Vient ensuite l’hyper accrocheur "Begotten" qui devait être initialement sr « The Shit Ov God » mais trop en marge par rapport au reste de l’album. Le titre mélodique et très rock vient un peu comme une pause lumineuse au sein d’un combo obscure.
C’est la reprise de VENOM "In League With Satan" qui à l’honneur de présenter un duo Nergal / Shagrath de DIMMU BORGIR aux vocaux. Massif, brutal, c’est un bel hommage à l’original.
Le live "The Return Of Darkness And Evil", reprise de BATHORY, a été enregistré lors du concert d’Athènes, avec la présence de Sakis Tolis de ROTTING CHRIST en vocaliste invité. Une grosse baffe, puissante, terrassante même.

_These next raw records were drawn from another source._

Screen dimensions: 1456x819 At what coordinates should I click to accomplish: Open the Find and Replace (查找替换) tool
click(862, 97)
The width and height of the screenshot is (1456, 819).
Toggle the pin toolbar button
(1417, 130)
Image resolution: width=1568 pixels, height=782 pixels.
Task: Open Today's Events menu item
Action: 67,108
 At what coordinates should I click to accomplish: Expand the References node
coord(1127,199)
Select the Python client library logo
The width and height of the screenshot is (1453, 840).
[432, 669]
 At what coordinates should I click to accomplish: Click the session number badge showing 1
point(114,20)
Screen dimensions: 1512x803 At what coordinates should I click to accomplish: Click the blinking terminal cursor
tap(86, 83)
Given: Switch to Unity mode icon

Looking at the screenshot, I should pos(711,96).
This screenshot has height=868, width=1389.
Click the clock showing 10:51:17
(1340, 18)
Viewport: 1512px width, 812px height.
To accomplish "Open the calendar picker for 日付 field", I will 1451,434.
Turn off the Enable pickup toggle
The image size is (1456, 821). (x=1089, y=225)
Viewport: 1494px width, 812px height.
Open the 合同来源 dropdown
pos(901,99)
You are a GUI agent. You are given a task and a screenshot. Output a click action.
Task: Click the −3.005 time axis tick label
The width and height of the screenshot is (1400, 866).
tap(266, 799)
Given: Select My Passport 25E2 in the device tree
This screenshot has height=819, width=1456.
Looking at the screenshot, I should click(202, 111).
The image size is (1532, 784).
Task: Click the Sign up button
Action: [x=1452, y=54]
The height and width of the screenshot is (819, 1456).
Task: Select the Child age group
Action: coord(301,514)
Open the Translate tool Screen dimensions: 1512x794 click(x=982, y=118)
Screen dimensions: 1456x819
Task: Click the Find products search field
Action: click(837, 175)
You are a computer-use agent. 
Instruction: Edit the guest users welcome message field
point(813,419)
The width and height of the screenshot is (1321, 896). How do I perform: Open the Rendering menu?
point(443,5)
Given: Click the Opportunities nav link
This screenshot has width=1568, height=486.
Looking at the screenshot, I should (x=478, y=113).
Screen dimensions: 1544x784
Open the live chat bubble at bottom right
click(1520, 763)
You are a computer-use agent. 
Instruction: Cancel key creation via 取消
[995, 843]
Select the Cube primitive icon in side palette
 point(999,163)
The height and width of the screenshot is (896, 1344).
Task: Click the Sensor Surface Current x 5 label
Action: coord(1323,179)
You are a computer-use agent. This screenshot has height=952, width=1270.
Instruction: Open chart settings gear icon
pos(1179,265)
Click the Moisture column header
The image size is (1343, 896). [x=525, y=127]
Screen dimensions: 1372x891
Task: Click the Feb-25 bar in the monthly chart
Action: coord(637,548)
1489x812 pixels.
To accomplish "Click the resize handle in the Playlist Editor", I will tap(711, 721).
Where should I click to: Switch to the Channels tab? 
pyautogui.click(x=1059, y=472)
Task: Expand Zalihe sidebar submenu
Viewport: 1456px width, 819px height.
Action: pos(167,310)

« I, Scvlptor » se termine par le studio Rough Mix de "Lord Ov The Horizons", une version, comme son nom l’indique, brute de décoffrage mais non dénuée d’intérêt.
Bref, vous l’aurez compris, cet album de BEHEMOTH s’adresse en particulier aux fans qui souhaitent toujours découvrir du nouveau matériel de leur groupe préféré et acquérir l’entièreté de ses productions. Cependant, il mérite le détour, en particulier pour les nouveaux titres particulièrement intéressants.